Becoming a Disciple-Maker: My Journey as a College Ministry Intern

     “Making disciples who make disciples”: This is the mission statement of our College Ministry, and over the past two years, it has become the defining conviction of my life.
     Towards the end of my freshman year, Grant Fitzhugh asked me to be an intern for the College Ministry. Little did I know how greatly my life would be affected by saying “yes” to his call. During my first year, three fellow interns and I met weekly with Grant. We shared our life stories, struggles, joys—and studied scripture. We also ate together, served, prayed, and went out into the Searcy community.
     Our job as first-year interns focused mostly on planning and preparing events, and by the end of the year, we had each started our own disciple-making groups. Now, in our second year, our role is different. We focus on growing our culture of disciple-making. We facilitate evangelism training, coach disciple-making groups, and lead disciple-making seminars. Amid this whirlwind of activity, my favorite part of being an intern is spending time in the Rock House with Grant, Trish, Theo, and my peers.
     The Rock House is a place where students begin their mornings in quiet prayer, where afternoons are spent studying with friends, and where evenings are loud with laughter, games, and deep conversations. On its walls, inside and out, hang our mission statement and values. If only those walls could speak of the countless students embraced, formed, and sent from within them to an even larger calling.

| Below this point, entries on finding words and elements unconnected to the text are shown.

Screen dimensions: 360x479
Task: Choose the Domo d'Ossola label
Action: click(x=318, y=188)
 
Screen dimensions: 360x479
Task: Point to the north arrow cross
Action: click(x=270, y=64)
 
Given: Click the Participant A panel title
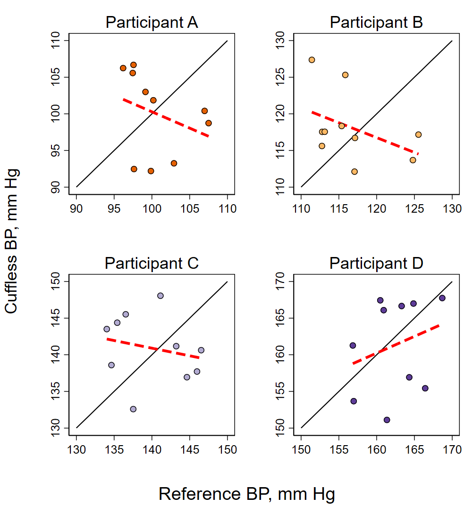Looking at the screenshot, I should pyautogui.click(x=152, y=22).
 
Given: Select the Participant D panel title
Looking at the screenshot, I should pyautogui.click(x=376, y=263).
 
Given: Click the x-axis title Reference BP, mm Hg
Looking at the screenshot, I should pyautogui.click(x=247, y=494).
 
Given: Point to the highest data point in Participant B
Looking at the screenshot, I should pyautogui.click(x=312, y=60).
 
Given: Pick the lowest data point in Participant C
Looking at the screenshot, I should pyautogui.click(x=133, y=409).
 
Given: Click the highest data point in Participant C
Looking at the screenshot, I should pyautogui.click(x=160, y=296).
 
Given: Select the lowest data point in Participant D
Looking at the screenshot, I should pyautogui.click(x=387, y=420).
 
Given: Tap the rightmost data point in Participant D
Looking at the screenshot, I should pyautogui.click(x=442, y=298).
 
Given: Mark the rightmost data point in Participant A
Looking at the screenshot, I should pyautogui.click(x=209, y=123).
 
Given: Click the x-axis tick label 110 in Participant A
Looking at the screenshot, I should pyautogui.click(x=227, y=209).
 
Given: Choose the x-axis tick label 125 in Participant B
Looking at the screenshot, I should pyautogui.click(x=414, y=209).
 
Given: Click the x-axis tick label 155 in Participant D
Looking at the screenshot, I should pyautogui.click(x=338, y=449).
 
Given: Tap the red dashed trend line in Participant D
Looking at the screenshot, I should pyautogui.click(x=396, y=344).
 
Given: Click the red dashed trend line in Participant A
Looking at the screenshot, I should pyautogui.click(x=165, y=117).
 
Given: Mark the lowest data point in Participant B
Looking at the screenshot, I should pyautogui.click(x=354, y=172).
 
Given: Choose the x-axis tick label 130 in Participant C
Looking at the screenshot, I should pyautogui.click(x=76, y=449).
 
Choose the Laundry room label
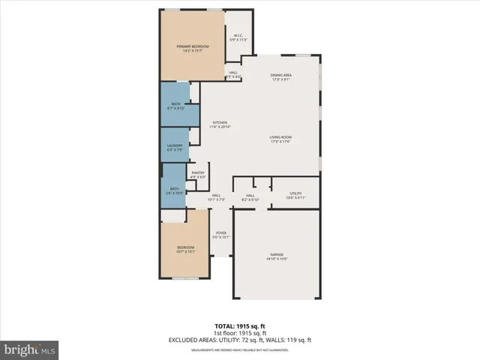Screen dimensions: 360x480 175,147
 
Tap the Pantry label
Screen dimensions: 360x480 198,175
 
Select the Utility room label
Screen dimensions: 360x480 295,196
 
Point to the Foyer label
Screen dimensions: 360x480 221,235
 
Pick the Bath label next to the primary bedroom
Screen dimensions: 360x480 176,106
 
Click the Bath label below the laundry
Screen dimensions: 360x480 174,190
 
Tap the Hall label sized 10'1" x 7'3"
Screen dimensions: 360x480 215,197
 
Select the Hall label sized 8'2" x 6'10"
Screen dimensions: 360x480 250,198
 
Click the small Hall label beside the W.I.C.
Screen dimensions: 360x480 233,74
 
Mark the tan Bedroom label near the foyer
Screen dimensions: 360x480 185,250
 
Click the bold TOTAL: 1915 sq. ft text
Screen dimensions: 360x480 240,326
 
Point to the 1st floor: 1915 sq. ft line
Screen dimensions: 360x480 240,333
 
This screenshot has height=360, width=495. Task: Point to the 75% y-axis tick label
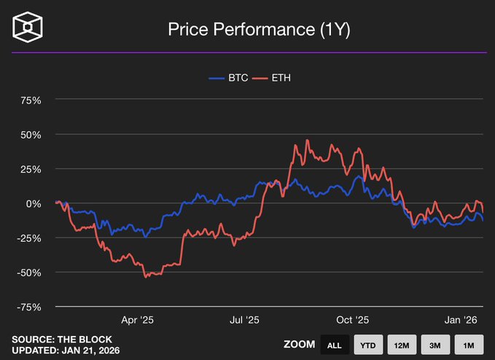[x=29, y=100]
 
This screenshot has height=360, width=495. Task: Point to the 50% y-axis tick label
[x=29, y=135]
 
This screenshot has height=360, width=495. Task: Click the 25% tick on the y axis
[x=29, y=169]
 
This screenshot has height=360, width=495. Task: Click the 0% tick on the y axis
[x=34, y=203]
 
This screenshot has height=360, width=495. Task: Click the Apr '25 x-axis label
[x=138, y=320]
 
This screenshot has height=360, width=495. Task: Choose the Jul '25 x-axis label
[x=244, y=320]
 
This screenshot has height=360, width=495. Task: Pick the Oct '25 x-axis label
[x=354, y=320]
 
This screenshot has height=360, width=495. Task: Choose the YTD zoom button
[x=367, y=345]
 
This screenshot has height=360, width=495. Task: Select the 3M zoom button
[x=434, y=345]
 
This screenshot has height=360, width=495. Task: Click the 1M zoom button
[x=468, y=345]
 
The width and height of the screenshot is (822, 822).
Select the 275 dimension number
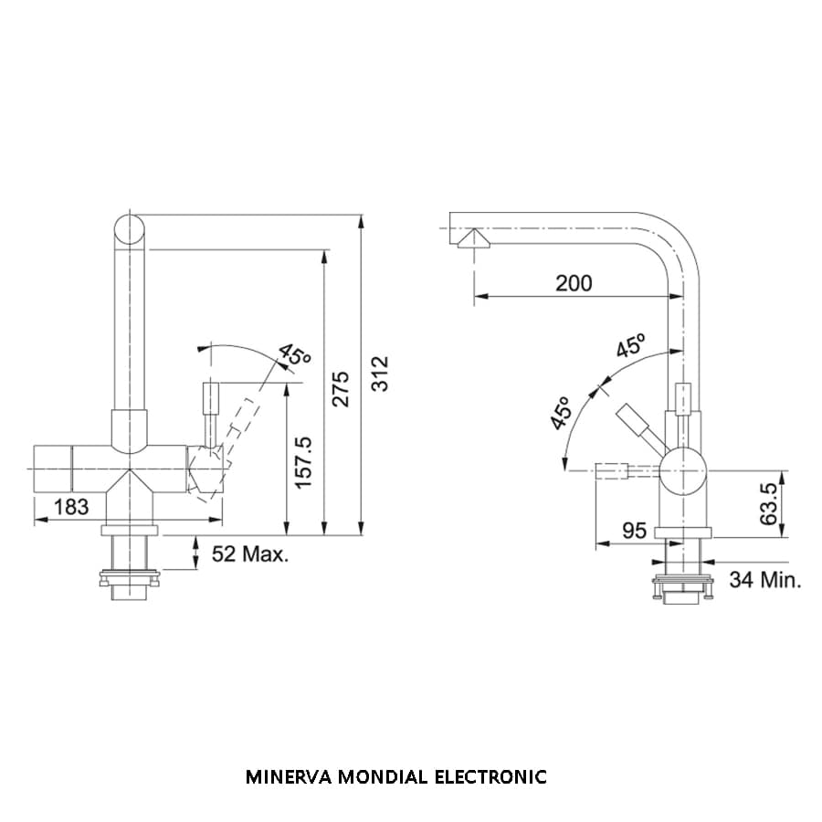tap(341, 390)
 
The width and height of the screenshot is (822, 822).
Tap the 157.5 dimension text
tap(304, 460)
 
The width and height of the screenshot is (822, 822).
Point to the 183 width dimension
tap(71, 505)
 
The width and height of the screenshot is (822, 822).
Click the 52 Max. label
tap(250, 553)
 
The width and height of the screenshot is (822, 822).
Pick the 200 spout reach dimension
tap(574, 282)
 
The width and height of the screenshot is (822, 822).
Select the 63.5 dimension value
tap(770, 503)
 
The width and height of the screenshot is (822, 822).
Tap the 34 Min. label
tap(765, 579)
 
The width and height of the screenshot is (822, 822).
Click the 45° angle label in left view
tap(294, 354)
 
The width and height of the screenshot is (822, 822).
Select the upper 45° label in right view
tap(630, 346)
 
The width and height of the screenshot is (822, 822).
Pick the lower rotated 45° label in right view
tap(560, 413)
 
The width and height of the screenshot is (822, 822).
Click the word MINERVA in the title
tap(289, 777)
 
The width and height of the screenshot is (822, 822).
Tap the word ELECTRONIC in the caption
tap(490, 777)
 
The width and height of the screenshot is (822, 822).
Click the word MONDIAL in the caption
tap(383, 777)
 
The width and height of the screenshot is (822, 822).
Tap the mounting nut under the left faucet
tap(129, 576)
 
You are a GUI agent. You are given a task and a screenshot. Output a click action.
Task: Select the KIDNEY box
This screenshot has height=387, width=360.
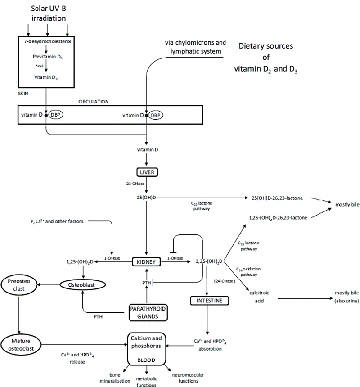point(146,261)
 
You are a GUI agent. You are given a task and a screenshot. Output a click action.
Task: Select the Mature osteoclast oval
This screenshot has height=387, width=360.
point(21,344)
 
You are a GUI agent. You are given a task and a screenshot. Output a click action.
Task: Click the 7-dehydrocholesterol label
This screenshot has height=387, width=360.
point(48,41)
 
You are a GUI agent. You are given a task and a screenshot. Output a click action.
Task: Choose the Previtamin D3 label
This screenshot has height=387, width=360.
point(47,57)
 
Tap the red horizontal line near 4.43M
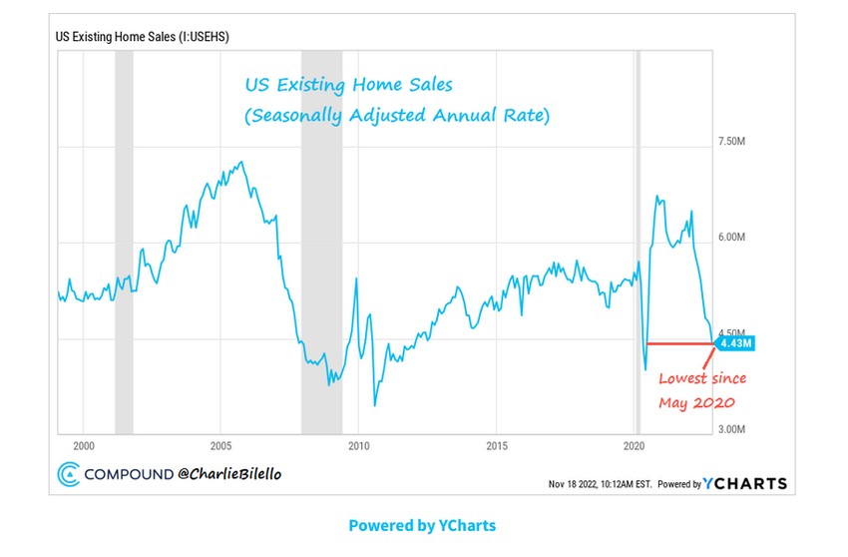coord(678,344)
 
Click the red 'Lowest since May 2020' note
coord(700,390)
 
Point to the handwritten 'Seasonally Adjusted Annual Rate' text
coord(397,116)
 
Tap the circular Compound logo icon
coord(69,475)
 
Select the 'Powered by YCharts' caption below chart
coord(422,525)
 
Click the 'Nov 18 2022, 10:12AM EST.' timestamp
coord(600,484)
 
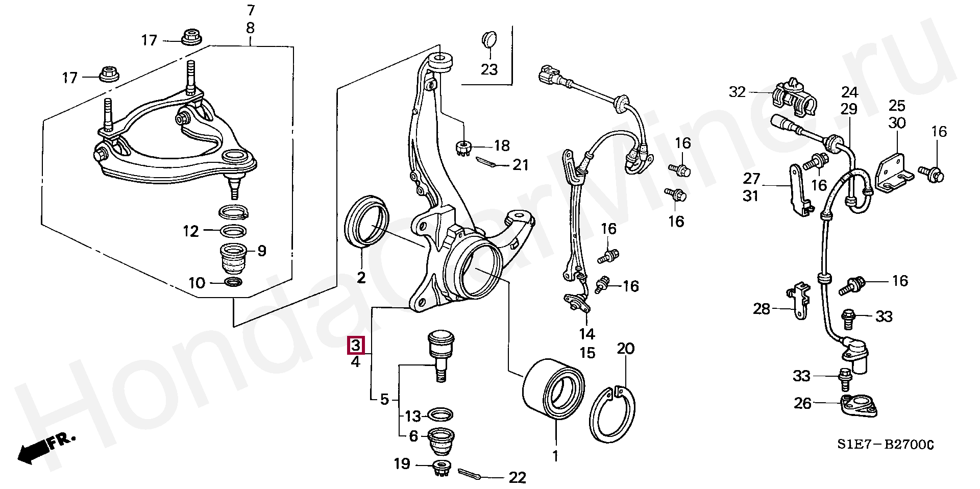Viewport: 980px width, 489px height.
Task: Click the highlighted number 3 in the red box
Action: coord(356,346)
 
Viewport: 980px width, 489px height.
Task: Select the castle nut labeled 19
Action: coord(440,468)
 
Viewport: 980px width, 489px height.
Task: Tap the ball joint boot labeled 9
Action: coord(233,259)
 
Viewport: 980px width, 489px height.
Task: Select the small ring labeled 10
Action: coord(234,282)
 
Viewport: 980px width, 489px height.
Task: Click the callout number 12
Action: coord(190,231)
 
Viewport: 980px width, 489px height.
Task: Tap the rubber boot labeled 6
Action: coord(440,442)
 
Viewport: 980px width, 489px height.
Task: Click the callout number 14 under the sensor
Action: coord(587,334)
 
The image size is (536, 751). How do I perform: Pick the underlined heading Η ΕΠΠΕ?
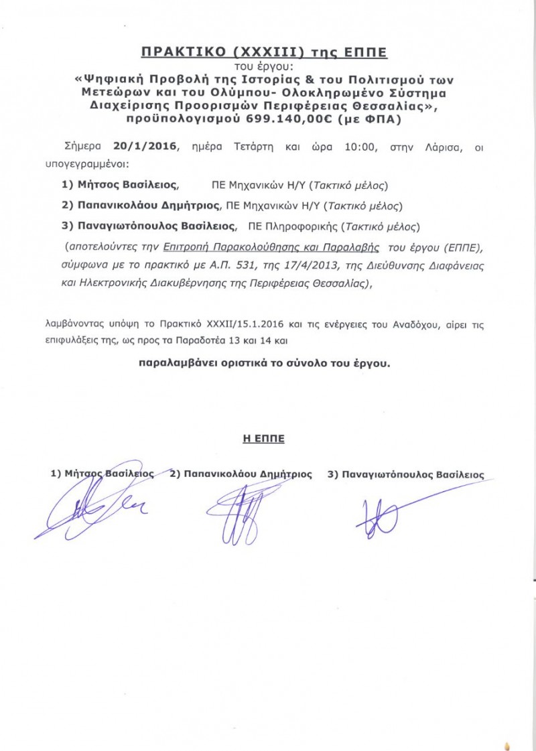(263, 439)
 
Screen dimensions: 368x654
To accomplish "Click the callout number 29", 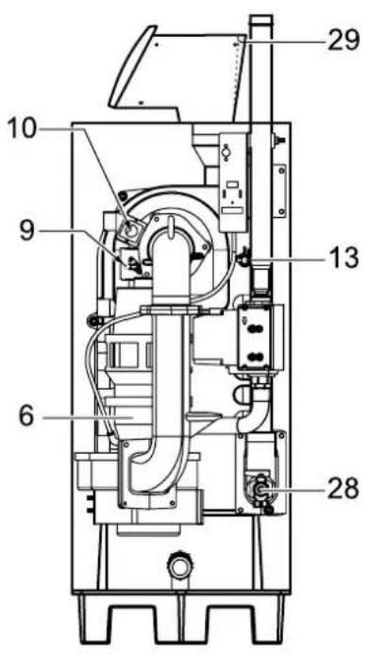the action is tap(343, 41).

     As I prepare to graduate in December, I find myself stepping out of this role that has shaped my entire college experience. The College Ministry itself is also facing transitions: While we seek a new college minister, the current Rock House is soon to be torn down.
     Yet even as these changes come, our conviction will stay the same, because making disciples does not depend on leaders, programs, or houses, as important as those are. It depends on the nurse, schoolteacher, and engineer whose hearts are set on the gospel of Christ, a great calling that requires a great commitment to the greatest commands and the Great Commission.
     My prayer is that the College Ministry would continue to be a place where students are loved, trained, and sent out into the world to spread the gospel of King Jesus. May our lives be spent for nothing else but “making disciples who make disciples.”